>> START

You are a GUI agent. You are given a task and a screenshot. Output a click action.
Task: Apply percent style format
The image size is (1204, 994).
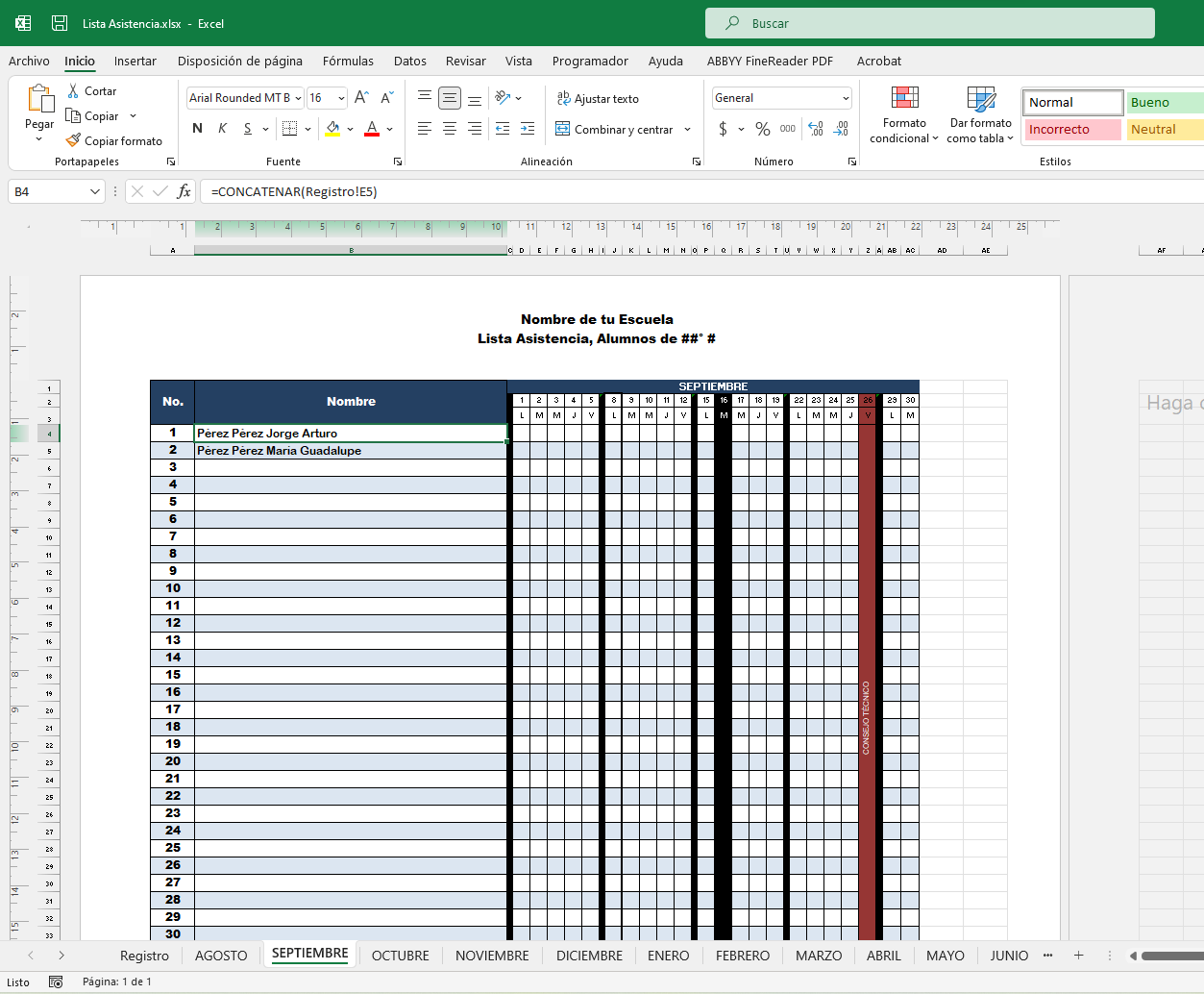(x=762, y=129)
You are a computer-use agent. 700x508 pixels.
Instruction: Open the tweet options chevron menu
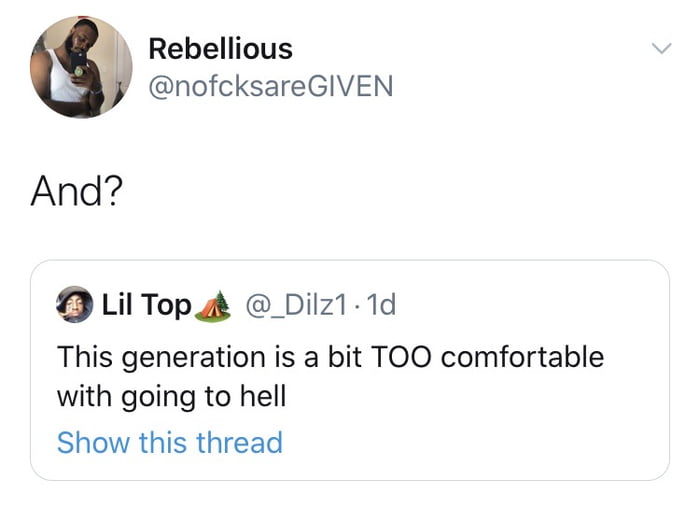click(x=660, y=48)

>> END

◆ Your task
Copy every line of the records above word for word, omitting the pictures.

◆ The solution
You are a GUI agent. You are given a task and a screenshot. Output a click action.
Task: Apply percent style format
The image size is (1204, 994).
(x=762, y=129)
You are a computer-use agent. 700x508 pixels.
Instruction: Open the tweet options chevron menu
click(x=660, y=48)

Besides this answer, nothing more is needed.